Closed Anuradha-Uggi closed 1 year ago

Anuradha-Uggi commented 1 year ago

Hello authors.

Thanks for making this work public. I just had a doubt. How are you doing testing exactly? is it like training on every train data (Pitts30k, MSLS, Robotcars, CMU seasons, etc) and then testing on the corresponding test data? or training on Pittsburgh train data alone and testing on all other test datasets (Where a few are out of distribution datasets)? Please clarify.

Many thanks!

Tobias-Fischer commented 1 year ago

Hi, our evaluation setup is detailed in the paper and supplemental material - please check there first and feel free to reopen if you have specific questions.

Anuradha-Uggi commented 1 year ago

Hi. You talk about splits of the datasets you evaluated. But nowhere I could find a discussion on which weights you use to evaluate on different datasets. In supplementary, section1&2 talk about the evaluation on different splits, and further sections discuss ablation experiments, qualitative results. This is still not clear for me for each of the validation datasets, which weights you use. Please clarify.

Thanks

Tobias-Fischer commented 1 year ago

See Section 4.1, second sentence.

Anuradha-Uggi commented 1 year ago

Thank you.

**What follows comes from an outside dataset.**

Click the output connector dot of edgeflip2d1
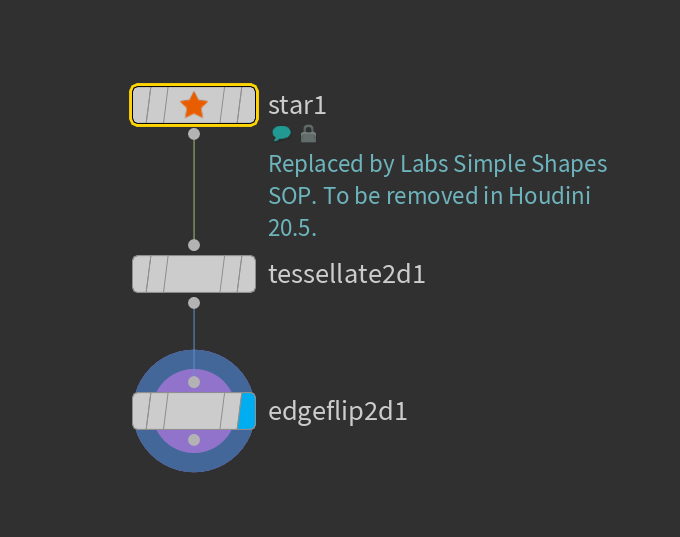Image resolution: width=680 pixels, height=537 pixels. coord(194,440)
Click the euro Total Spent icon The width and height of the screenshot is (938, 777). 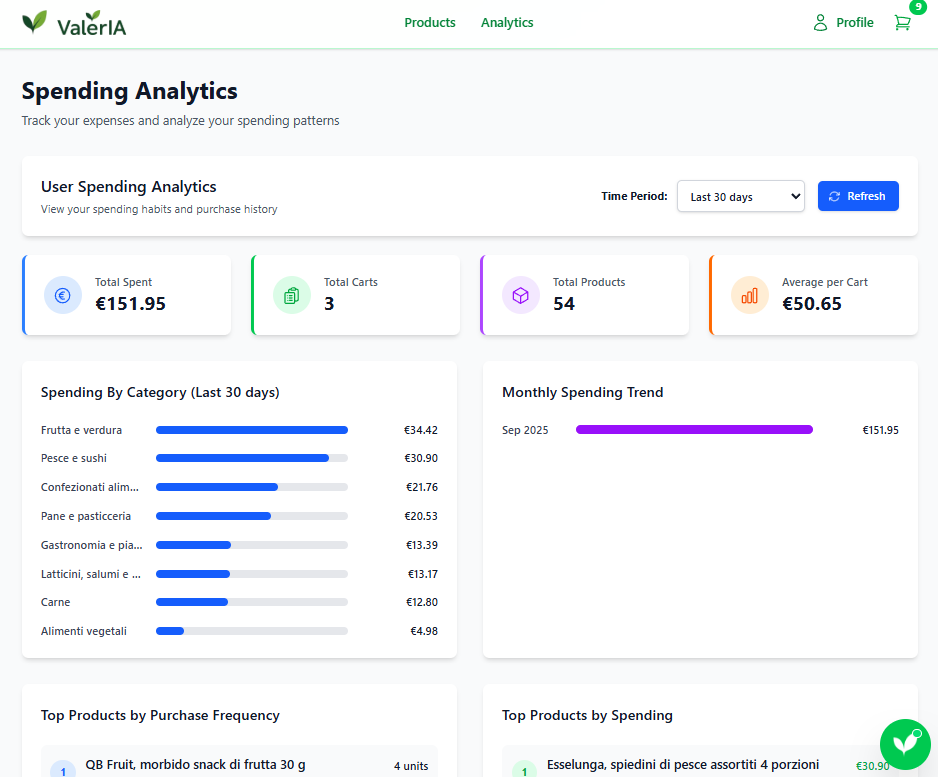[63, 295]
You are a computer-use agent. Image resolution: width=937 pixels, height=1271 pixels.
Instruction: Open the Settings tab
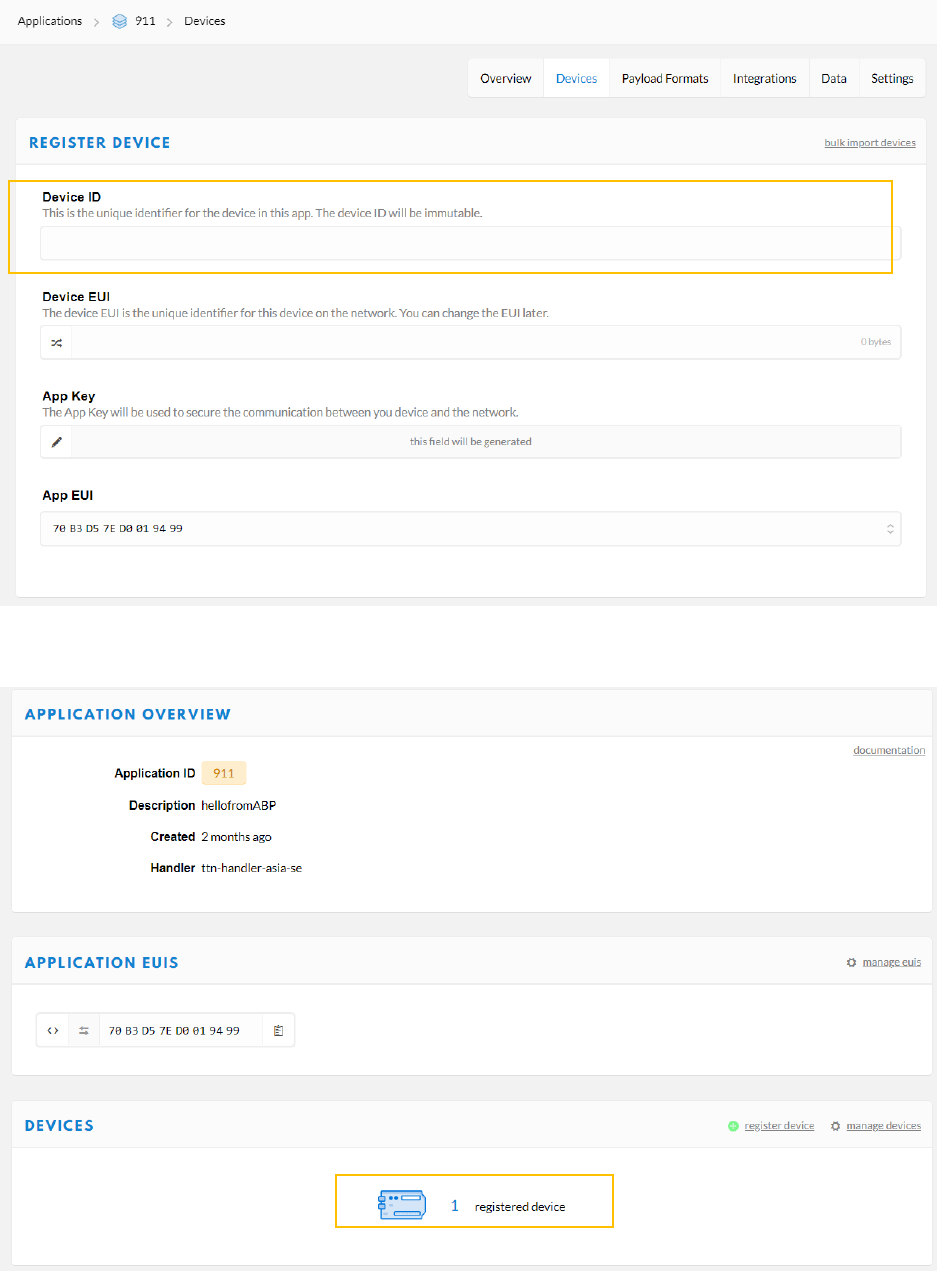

So, the weights trained on Pitts30k used for testing Pitts30k test data, weights from Tokyo247 for testing on Tokyo247 test data, similarly with Mapillary? Did you also train NetVLAD on Robot cars and CMU Seasons before testing on their test splits?

You have also mentioned '' note that no finetuning was performed on any of the datasets " in section 4.4 last sentence. Does this mean that all the results you reported in Table 1 are from the off-the-shelf models which are not finetuned on any other datasets? ''Ours" results are NetVLAD fine tuned results?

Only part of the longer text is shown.